Knowing the Bay’s water is polluted, I’m a little wary about eating these oysters, but not enough to stop me.  Oysters are very nutritious – chock full of Vitamin D, B12, Iron, Zinc, Copper, and more.  I’m hoping that the jumbo nutritional boost will help my body get rid of any bad stuff.  Besides, have you ever had a fried oyster?  Heaven on earth!

Going Green, Minus the Bright and Shiny

Are you as sick as we are about “going green”?  It seems that going green equals going shopping for something flashy – a new hybrid SUV, new eco materials for the home, etc.  Around here, even DC’s humongous new baseball stadium is labeled “green,” as evidenced by the holy blessing of LEED certification.  We have a friend of a friend who tore down a perfectly good (but old) house and built a new one, equipped with all the latest Energy Star appliances, bamboo flooring, and the like.  All of this is built on consumerism, which plays right into the hands of Wall Street types.  There’s profit in new cars, new construction, and pretty things, “green” or not.  Green is just a new sales category.
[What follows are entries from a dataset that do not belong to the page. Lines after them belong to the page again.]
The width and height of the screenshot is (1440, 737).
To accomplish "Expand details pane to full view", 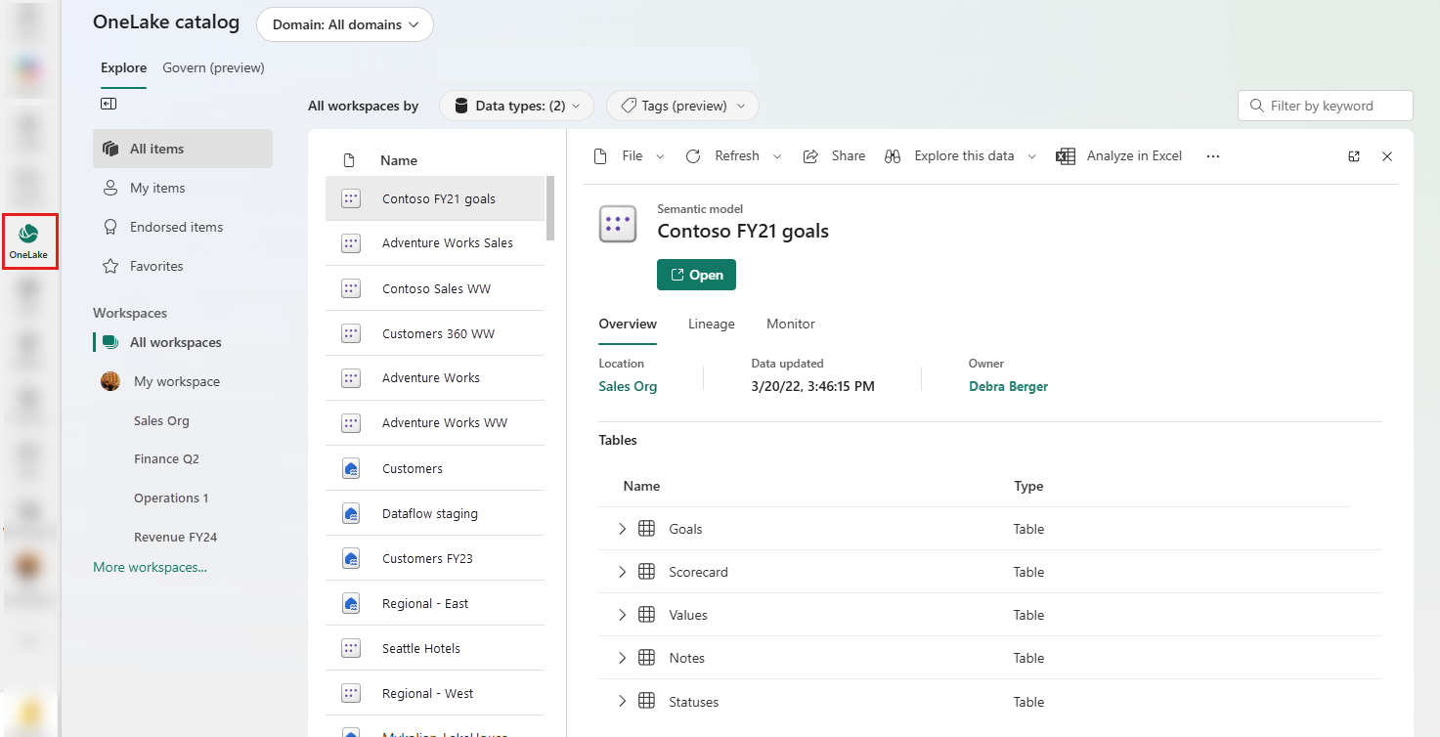I will pos(1354,156).
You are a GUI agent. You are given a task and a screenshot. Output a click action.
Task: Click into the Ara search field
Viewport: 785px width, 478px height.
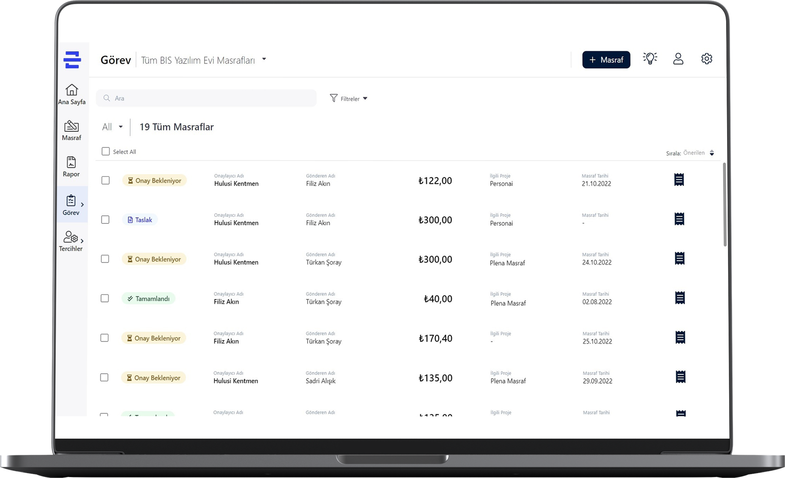[206, 98]
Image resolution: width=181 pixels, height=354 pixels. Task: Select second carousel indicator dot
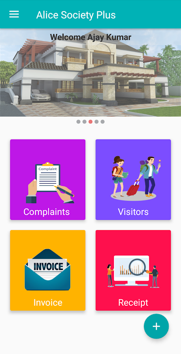[84, 122]
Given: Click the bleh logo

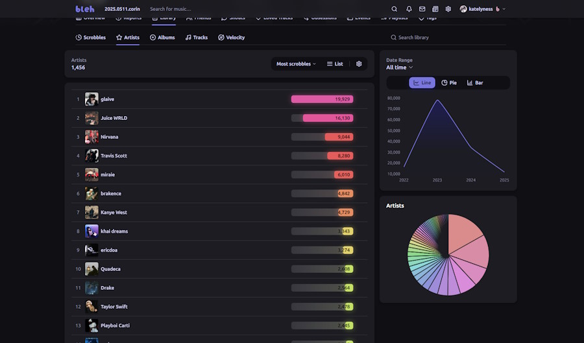Looking at the screenshot, I should (85, 9).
What about the REAL going green, the kind we never hear about on TV?  It’s the kind that tries to minimize both waste and wasteful spending.  (And flaunting wealth is certainly the ultimate in wasteful spending.)  It’s bent towards conserving the old, because consuming new stuff isn’t green at all

New 2x4 on left, 100+ year old 2x4 on right. The old one is much denser and heavier.

We’re trying to keep it real with the farm house.  It’s small, and was built over 100 years ago.  At first, it was hard to look past the tiny rooms, but I soon realized that the rooms were framed in old timbers – dense, heavy old-growth pine that doesn’t warp and wane like modern 2” x 4”s.  This house has great bones, and there was no justification for tearing it down and building a new one out of poor-quality materials.
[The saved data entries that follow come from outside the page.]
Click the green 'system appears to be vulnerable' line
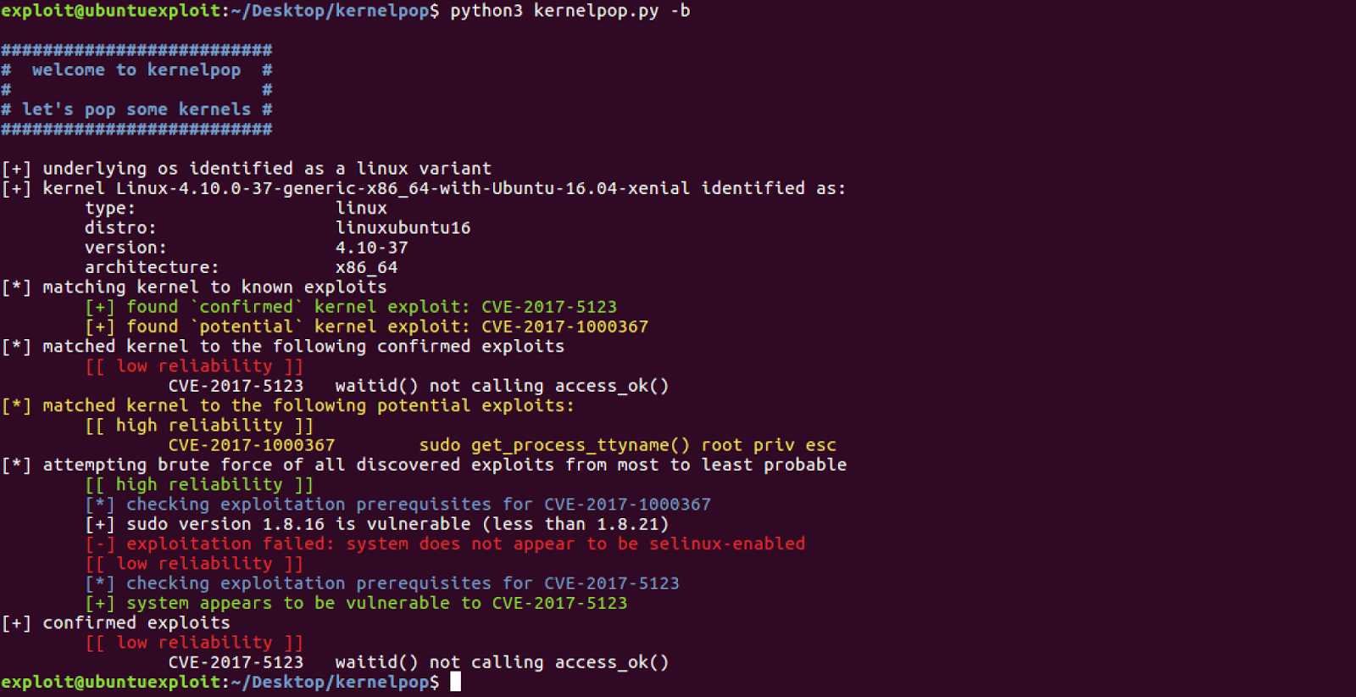 pos(356,603)
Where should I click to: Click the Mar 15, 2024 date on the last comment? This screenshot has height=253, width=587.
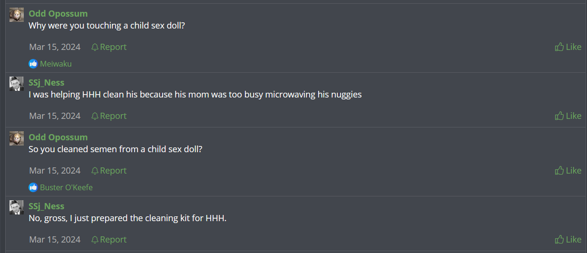tap(55, 239)
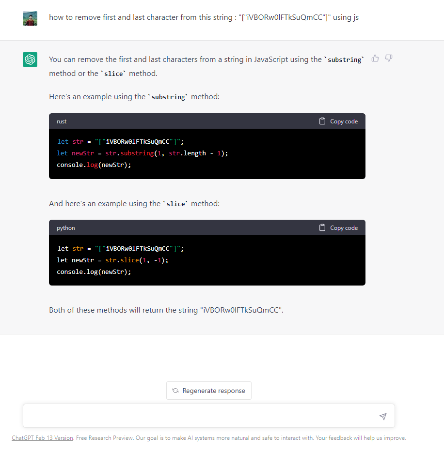Screen dimensions: 444x452
Task: Select the slice code snippet block
Action: click(207, 260)
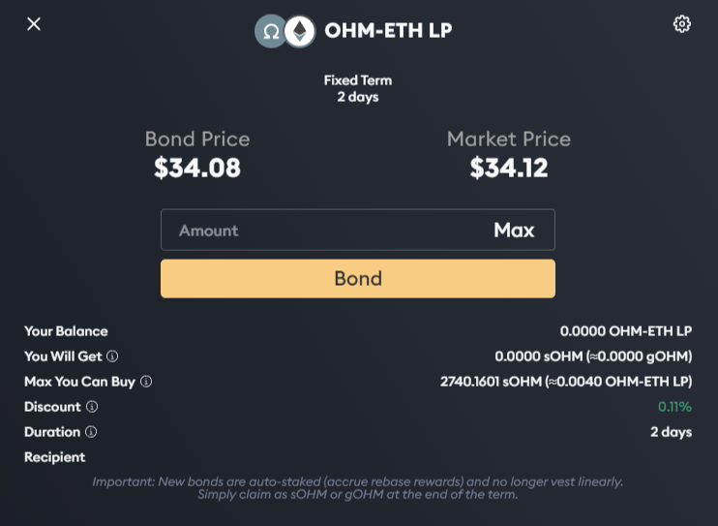
Task: Click the 0.0000 OHM-ETH LP balance value
Action: [x=625, y=331]
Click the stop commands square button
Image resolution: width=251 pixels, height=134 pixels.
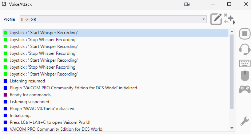pyautogui.click(x=245, y=34)
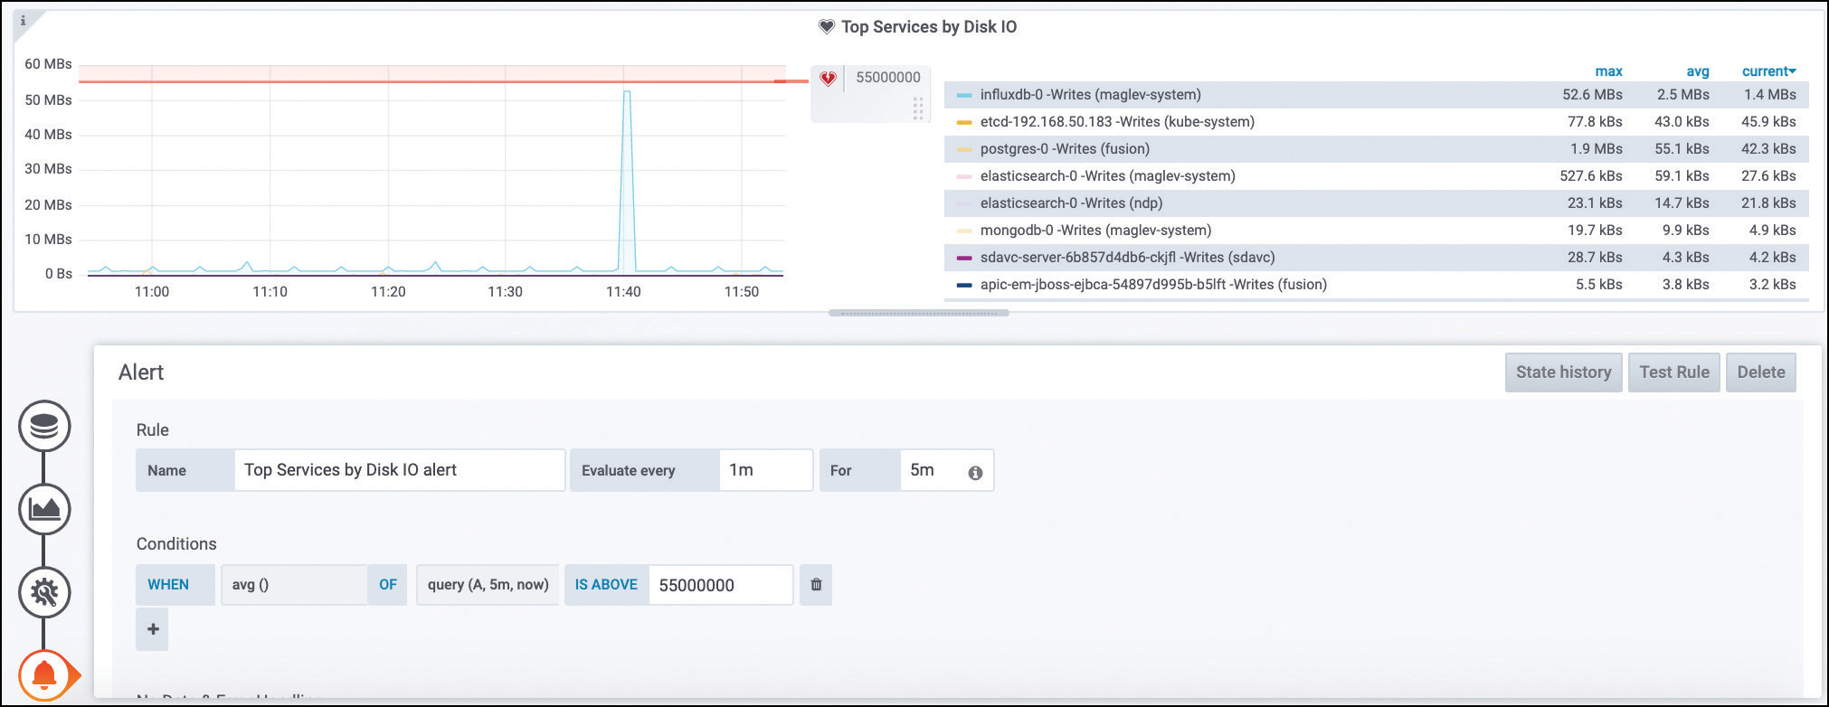Sort legend by current column
Image resolution: width=1829 pixels, height=707 pixels.
pos(1767,71)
One of our goals is to get our utility bills down as close to zero as possible.  We hate bills!  We kept running into loads of valuable energy efficiency research done here in the U.S., but implemented in Europe.  Europe has many near zero-energy homes, and they’ve done it simply with loads of insulation and tight construction.  New bamboo flooring and shiny recycled glass tile does not play into it.  Glass tile is sexy; insulation is decidedly not, unless the pink panther does something for ya. 
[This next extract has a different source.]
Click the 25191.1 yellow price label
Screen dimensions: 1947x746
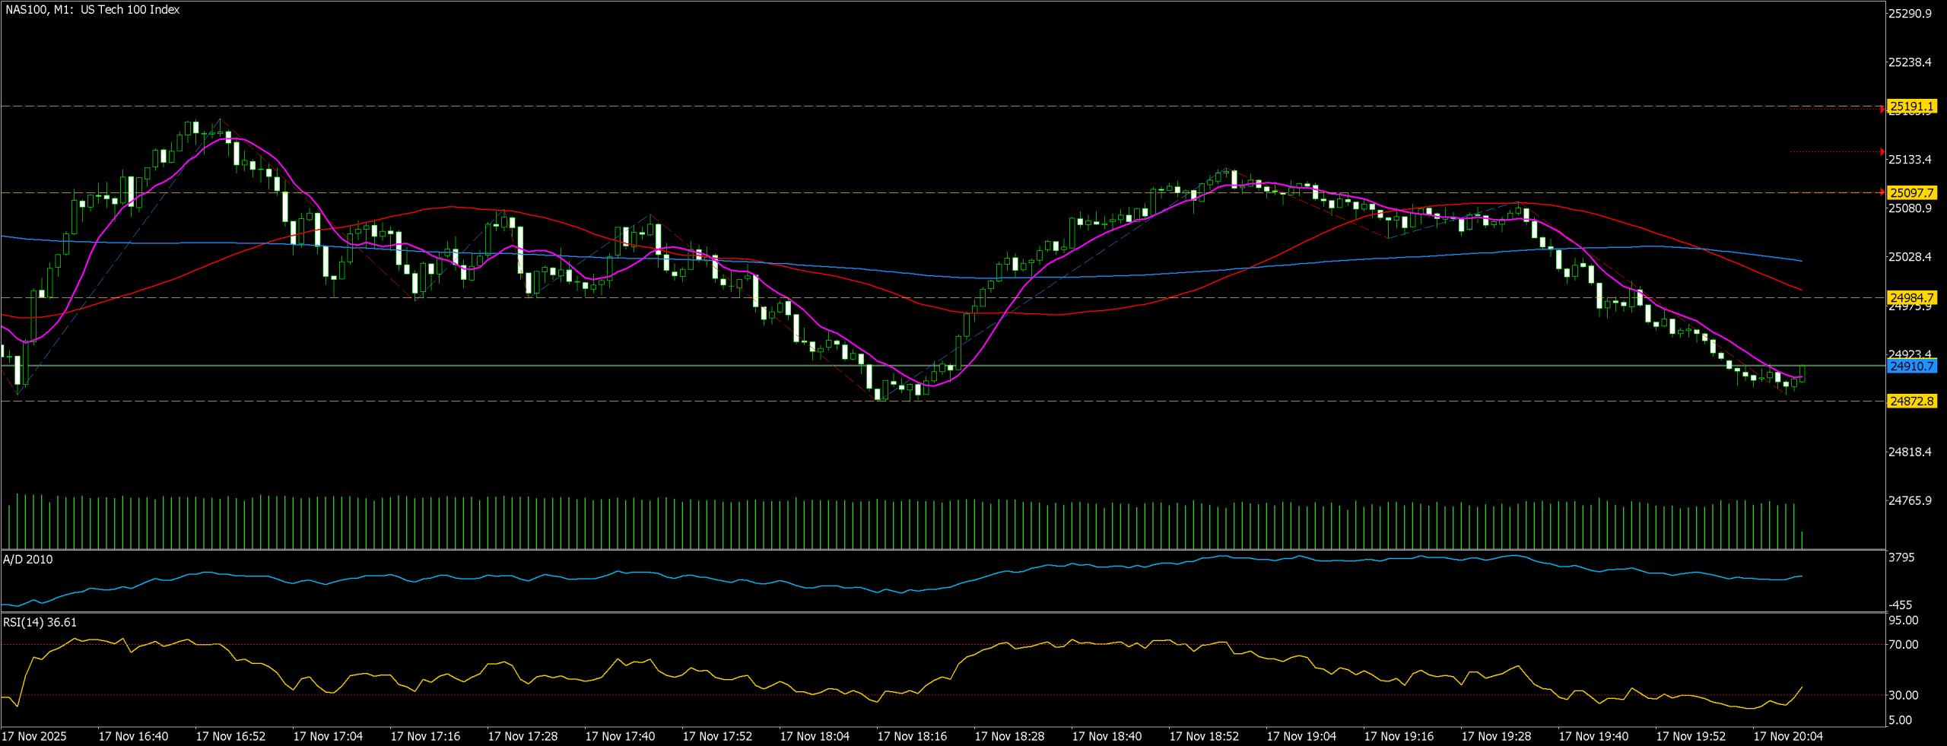[1911, 106]
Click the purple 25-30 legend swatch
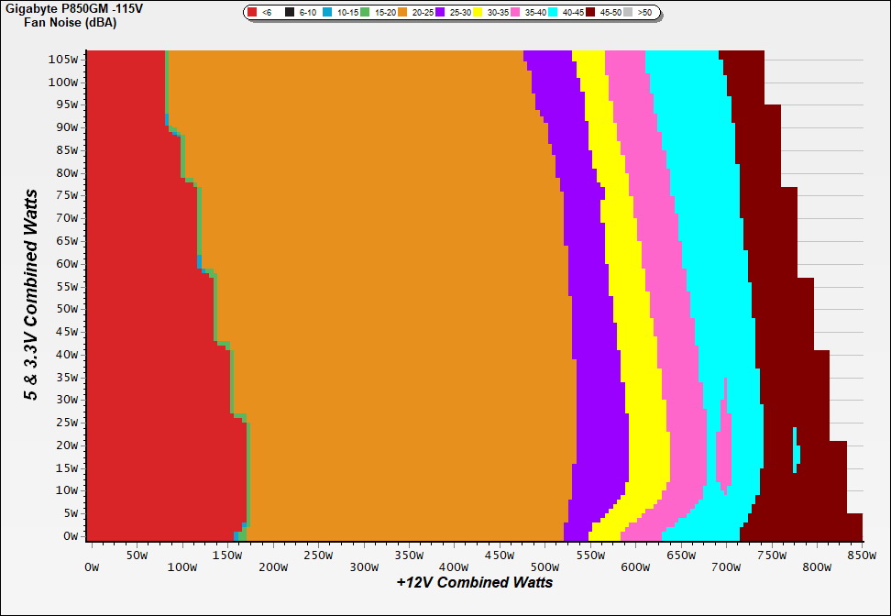 click(x=441, y=13)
We decided that insulation is the way to go.  Most newer homes have R-13 insulation in the walls (R-13 is the same thickness as a modern 2” x 4” stud).  Some homes have R-19, which is thicker and prevents more energy loss than R-13.  But homes in Europe have R-45!   We set out to replicate this on the cheap.  We figured out the best method is to just build an additional 2” x 6” wall inside the existing exterior walls of our house.  This will bring us to R-45.  When Mike introduced this idea to me, my first thought was “Whaaaa?  The rooms will be even smaller!”  But I thought about it.  Our goal is to have next-to-nothing bills, not to have rooms that will store lots of crap we don’t need.  I caved.      

Double wall in closet

The only room we have renovated so far is the walk-in closet.  The exterior wall is super-thick.  We don’t have central heat and air yet, and last winter we were heating with a kerosene burner.  The house was very chilly, but the closet was cozy.  Another thing we noticed was the complete absence of drafts in the closet, even during the monster double blizzard the DC area got in February. 

We feel good about living contrary to “green” consumerism.  Insulation isn’t pretty, isn’t expensive, and it’s literally behind the scenes.  (By the way, doesn’t this describe most of the REAL people in your life?)  And wouldn’t you know, it actually makes a difference.  Losing a sliver of space around your home is a tiny compromise for the lifetime savings and added comfort.